Fully Lagrangian Modeling of Dynamics of MEMS With Thin Beams—Part II: Damped Vibrations

Micro-electro-mechanical systems (MEMS) often use beam or plate shaped conductors that are very thin with h/L≈O(10−2–10−3) (in terms of the thickness h and length L of a beam or side of a square plate). A companion paper (Ghosh and Mukherjee, 2009, “Fully Lagrangian Modeling of Dynamics of MEMS With Thin Beams—Part I: Undamped Vibrations,” ASME J. Appl. Mech., 76, p. 051007) addresses the coupled electromechanical problem of MEMS devices composed of thin beams. A new boundary element method (BEM) is coupled with the finite element method (FEM) by Ghosh and Mukherjee, and undamped vibrations are addressed there. The effect of damping due to the surrounding fluid modeled as Stokes flow is included in the present paper.
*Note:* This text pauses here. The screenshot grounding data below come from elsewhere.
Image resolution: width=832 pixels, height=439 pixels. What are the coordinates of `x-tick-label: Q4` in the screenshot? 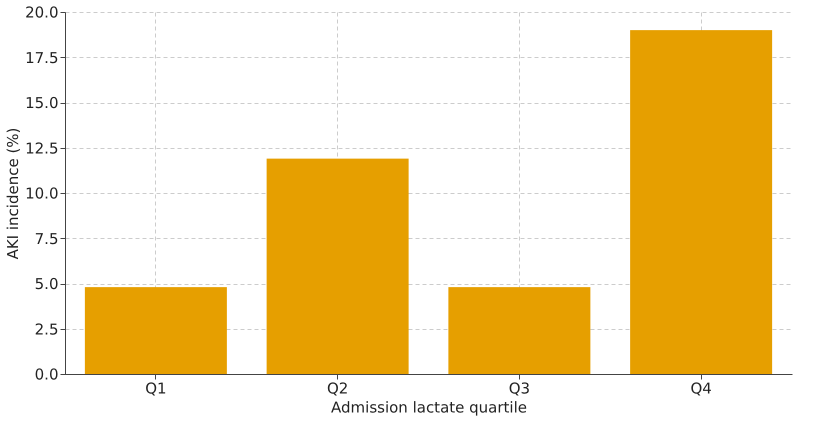 It's located at (701, 389).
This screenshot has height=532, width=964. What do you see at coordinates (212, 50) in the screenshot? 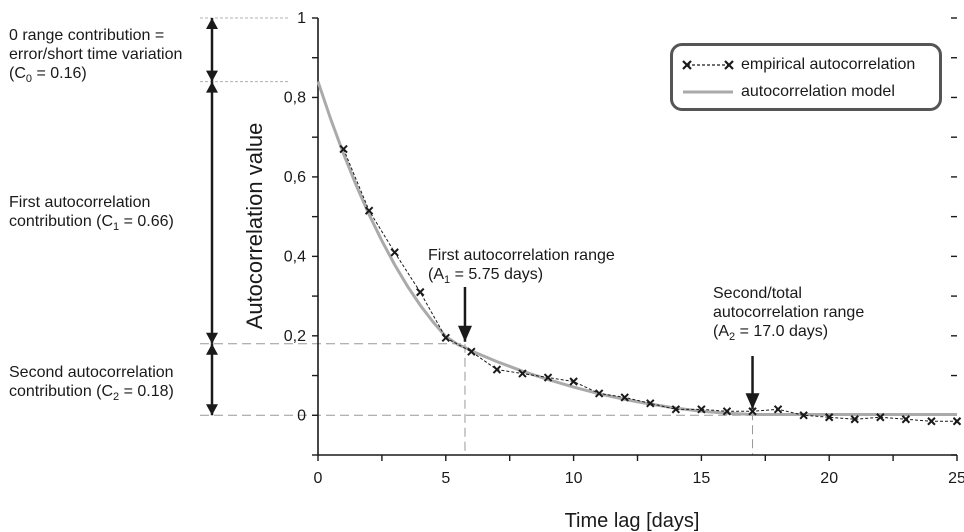
I see `c0-range-arrow` at bounding box center [212, 50].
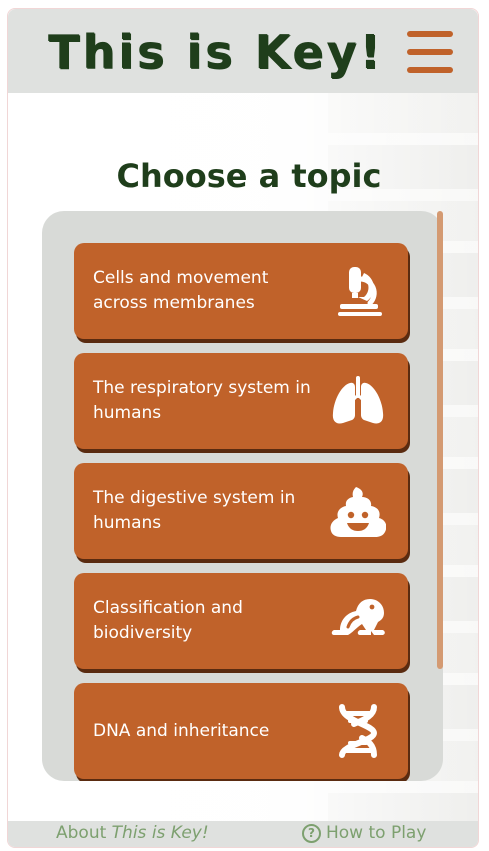 Image resolution: width=489 pixels, height=851 pixels. I want to click on topic-button-digestive: The digestive system in humans, so click(241, 511).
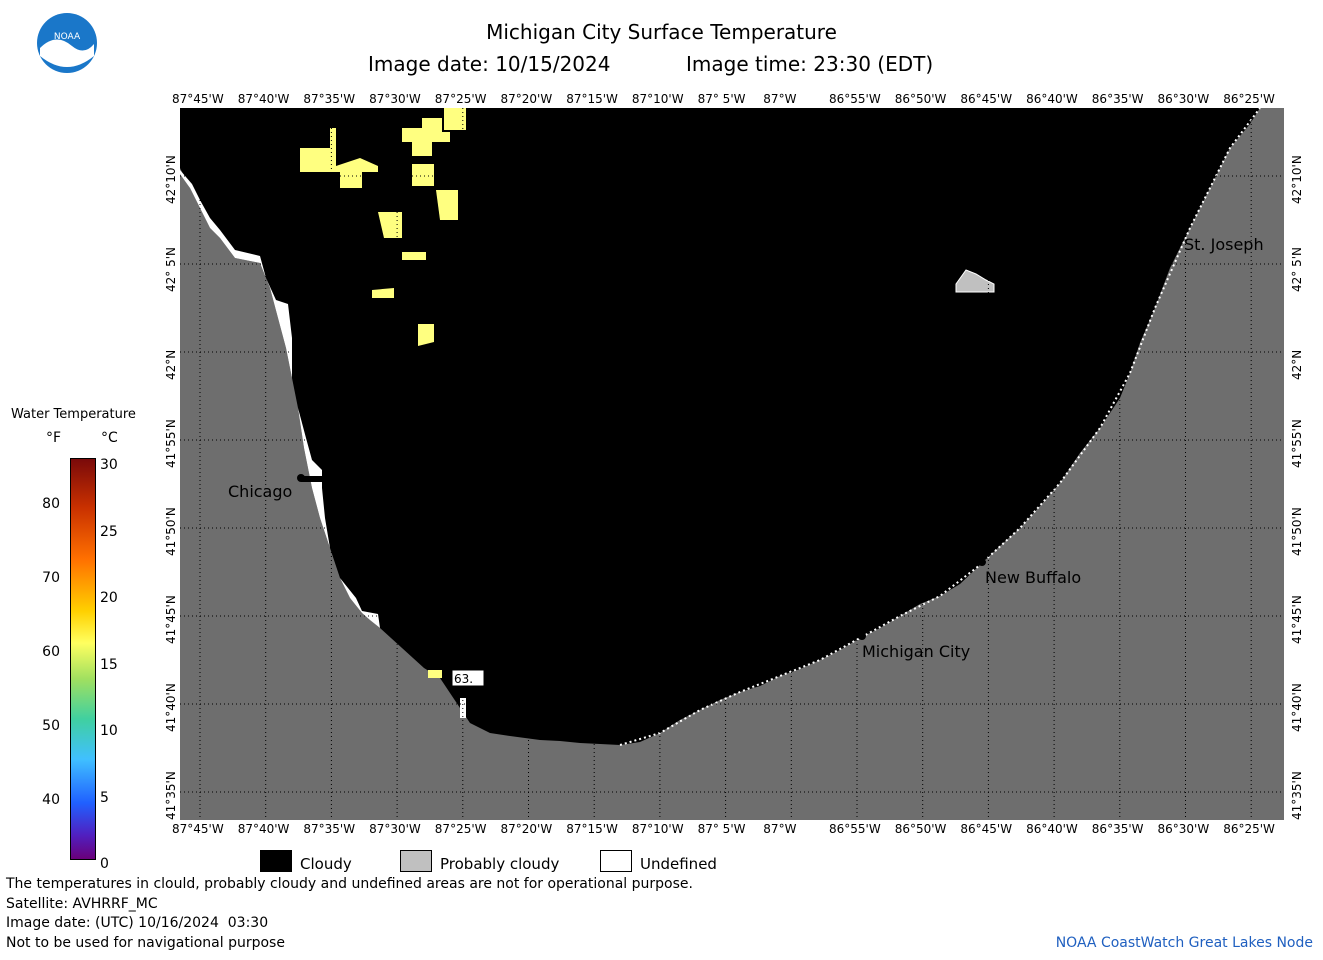 The width and height of the screenshot is (1323, 960). What do you see at coordinates (146, 943) in the screenshot?
I see `footer-nav-warning: Not to be used for navigational purpose` at bounding box center [146, 943].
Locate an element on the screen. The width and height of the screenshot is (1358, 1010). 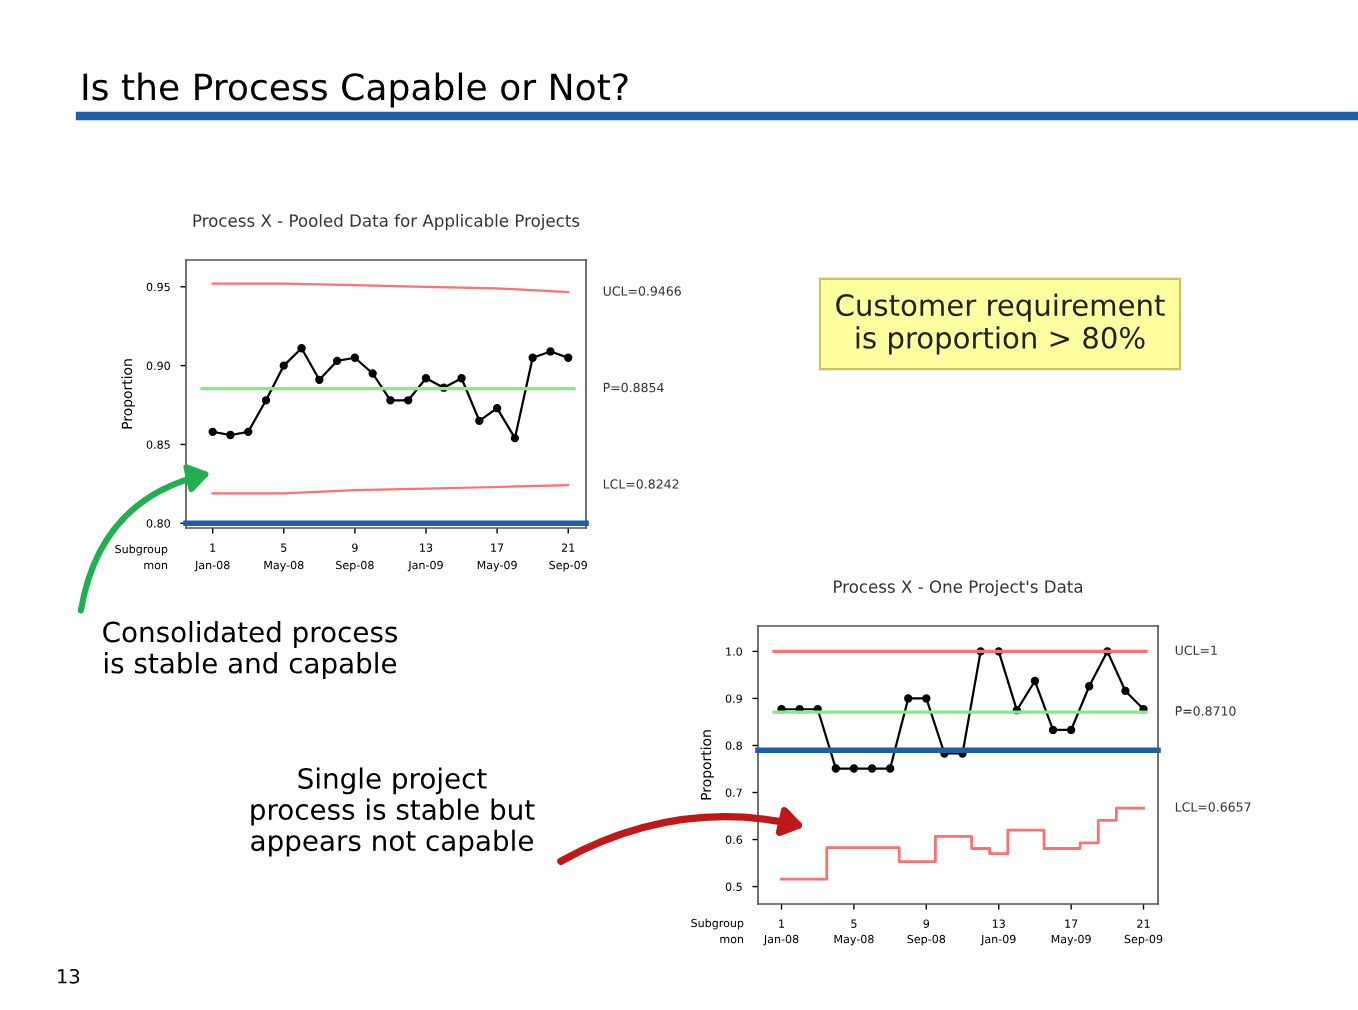
text: 13 is located at coordinates (69, 976).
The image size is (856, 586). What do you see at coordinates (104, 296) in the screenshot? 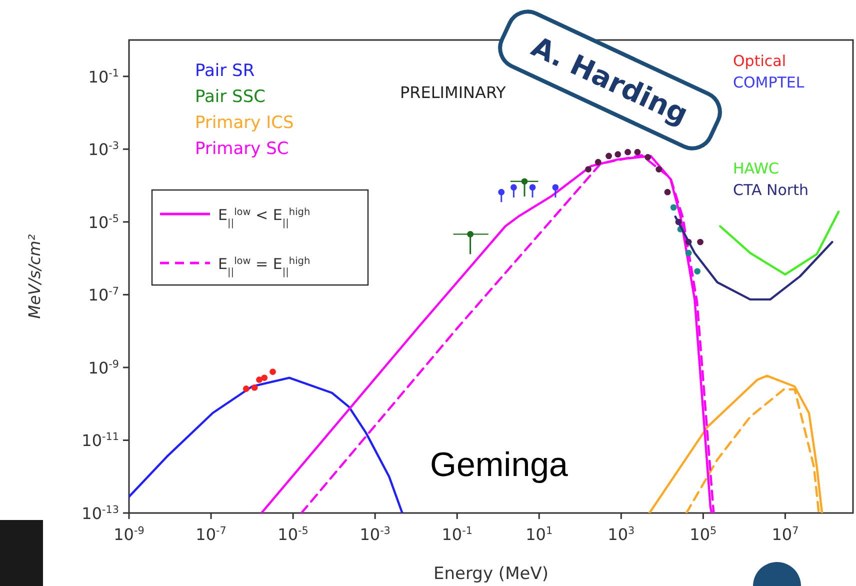
I see `y-tick-label: 10$^{-7}$` at bounding box center [104, 296].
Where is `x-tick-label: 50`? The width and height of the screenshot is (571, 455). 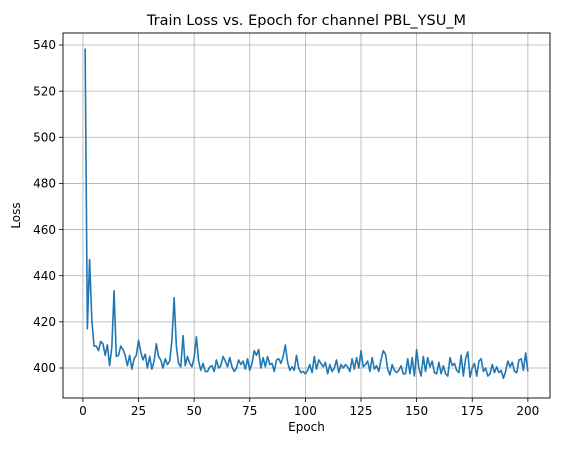
x-tick-label: 50 is located at coordinates (194, 411).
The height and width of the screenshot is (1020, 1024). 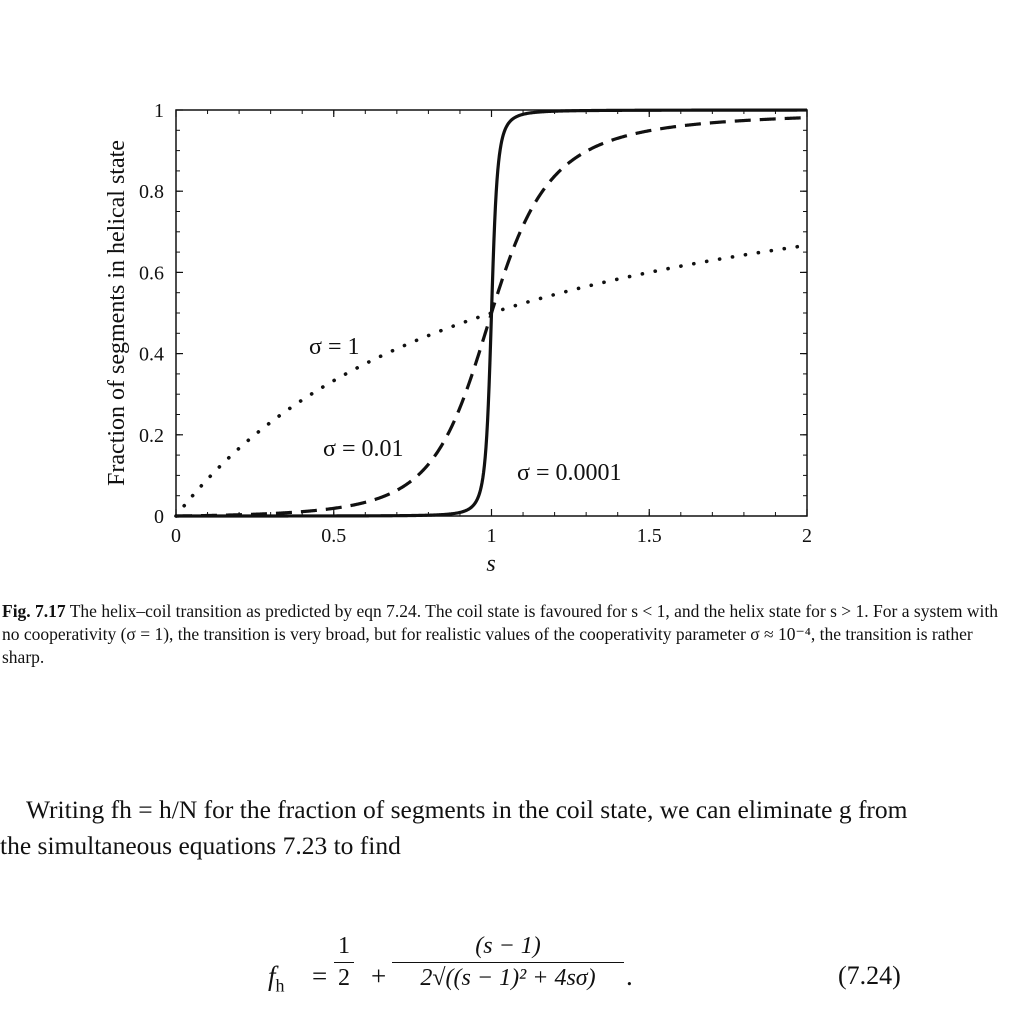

Here, the elastic field modeled by the FEM is coupled with the applied electric field and the fluid field, both modeled by the BEM. As for the electric field, the BEM is adapted to efficiently handle narrow gaps between thin beams for the Stokes flow problem. The coupling of the various fields is carried out using a Newton scheme based on a Lagrangian description of the various domains. Numerical results are presented for damped vibrations of MEMS beams.